* Start *

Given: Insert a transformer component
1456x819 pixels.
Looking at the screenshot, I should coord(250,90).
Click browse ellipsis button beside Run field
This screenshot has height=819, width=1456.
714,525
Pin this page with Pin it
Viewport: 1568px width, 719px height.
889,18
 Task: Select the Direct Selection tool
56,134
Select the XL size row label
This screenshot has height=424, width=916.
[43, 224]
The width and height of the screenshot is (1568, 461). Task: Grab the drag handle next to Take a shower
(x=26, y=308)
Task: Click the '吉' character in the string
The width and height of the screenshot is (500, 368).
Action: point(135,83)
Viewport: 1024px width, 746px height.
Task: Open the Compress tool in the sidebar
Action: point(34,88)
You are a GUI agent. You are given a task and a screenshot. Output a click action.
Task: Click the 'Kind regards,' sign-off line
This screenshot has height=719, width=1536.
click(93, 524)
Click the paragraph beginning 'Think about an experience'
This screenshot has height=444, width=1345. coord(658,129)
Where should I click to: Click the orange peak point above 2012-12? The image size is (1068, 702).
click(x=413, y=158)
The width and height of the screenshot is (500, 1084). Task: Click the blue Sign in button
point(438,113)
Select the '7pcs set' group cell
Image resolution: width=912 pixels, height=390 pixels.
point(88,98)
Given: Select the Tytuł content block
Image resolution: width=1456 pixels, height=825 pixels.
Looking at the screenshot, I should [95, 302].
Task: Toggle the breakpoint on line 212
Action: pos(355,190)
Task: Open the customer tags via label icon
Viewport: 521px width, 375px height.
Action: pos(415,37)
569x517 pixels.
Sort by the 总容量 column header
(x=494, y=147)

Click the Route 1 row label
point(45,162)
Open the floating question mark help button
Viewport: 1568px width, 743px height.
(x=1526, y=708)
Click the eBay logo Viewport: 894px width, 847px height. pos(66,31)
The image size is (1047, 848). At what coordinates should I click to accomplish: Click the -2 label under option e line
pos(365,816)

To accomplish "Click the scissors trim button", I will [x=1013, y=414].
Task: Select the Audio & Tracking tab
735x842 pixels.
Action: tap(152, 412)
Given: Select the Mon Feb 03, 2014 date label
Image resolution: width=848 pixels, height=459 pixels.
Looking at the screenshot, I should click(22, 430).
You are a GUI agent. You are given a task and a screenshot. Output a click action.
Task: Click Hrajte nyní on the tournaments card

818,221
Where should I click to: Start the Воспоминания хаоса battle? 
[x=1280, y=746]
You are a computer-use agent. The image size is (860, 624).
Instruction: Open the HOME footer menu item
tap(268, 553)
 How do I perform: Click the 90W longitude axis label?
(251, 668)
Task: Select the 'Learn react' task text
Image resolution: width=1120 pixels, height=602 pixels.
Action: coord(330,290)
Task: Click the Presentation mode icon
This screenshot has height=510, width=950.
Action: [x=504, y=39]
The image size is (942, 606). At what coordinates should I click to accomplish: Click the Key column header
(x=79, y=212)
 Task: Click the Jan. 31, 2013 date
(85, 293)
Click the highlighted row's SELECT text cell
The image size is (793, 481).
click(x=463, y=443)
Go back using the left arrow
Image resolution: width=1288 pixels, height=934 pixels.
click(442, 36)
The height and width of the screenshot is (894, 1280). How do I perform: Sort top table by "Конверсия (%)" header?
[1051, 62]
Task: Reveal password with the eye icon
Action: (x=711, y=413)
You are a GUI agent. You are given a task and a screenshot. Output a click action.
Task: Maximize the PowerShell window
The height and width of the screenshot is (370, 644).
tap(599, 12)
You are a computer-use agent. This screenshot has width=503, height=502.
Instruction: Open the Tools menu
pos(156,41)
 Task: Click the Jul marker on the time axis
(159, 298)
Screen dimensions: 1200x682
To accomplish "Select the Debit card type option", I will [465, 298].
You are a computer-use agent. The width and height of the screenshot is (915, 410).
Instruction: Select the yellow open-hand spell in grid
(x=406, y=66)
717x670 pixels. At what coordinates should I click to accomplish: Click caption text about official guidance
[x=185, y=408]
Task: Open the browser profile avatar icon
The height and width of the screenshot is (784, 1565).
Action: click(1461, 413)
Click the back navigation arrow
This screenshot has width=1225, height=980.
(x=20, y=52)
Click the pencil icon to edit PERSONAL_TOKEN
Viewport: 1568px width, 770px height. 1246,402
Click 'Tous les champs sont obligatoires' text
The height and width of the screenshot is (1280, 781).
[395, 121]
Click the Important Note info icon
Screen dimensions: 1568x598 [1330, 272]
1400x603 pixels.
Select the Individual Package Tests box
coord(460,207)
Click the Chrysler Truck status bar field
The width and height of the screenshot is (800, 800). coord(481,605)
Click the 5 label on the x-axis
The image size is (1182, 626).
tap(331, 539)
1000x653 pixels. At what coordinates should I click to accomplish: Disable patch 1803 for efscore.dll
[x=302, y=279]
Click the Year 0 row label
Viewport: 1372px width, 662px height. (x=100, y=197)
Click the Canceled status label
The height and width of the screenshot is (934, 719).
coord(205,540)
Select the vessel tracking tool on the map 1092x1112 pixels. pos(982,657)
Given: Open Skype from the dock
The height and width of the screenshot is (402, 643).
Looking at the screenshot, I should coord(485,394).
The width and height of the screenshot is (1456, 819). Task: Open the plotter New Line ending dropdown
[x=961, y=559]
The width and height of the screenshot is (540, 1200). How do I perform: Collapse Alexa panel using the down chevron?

* End *

● Instructions for the task
Rewrite the part of the items that opens with the line containing "The image size is (1047, 848)." and closes with the line containing "Action: tap(152, 412)", both of those lines included. Multiply every click coordinate in the answers by 0.2 and round to whole numbers, rounding halves up, and keep all other lines, requests included, unchanged.

● Solved problem
The image size is (1047, 848). At what coordinates should I click to accomplish: Click the -2 label under option e line
pos(73,163)

To accomplish "Click the scissors trim button", I will [x=203, y=83].
Task: Select the Audio & Tracking tab
735x842 pixels.
Action: tap(30, 82)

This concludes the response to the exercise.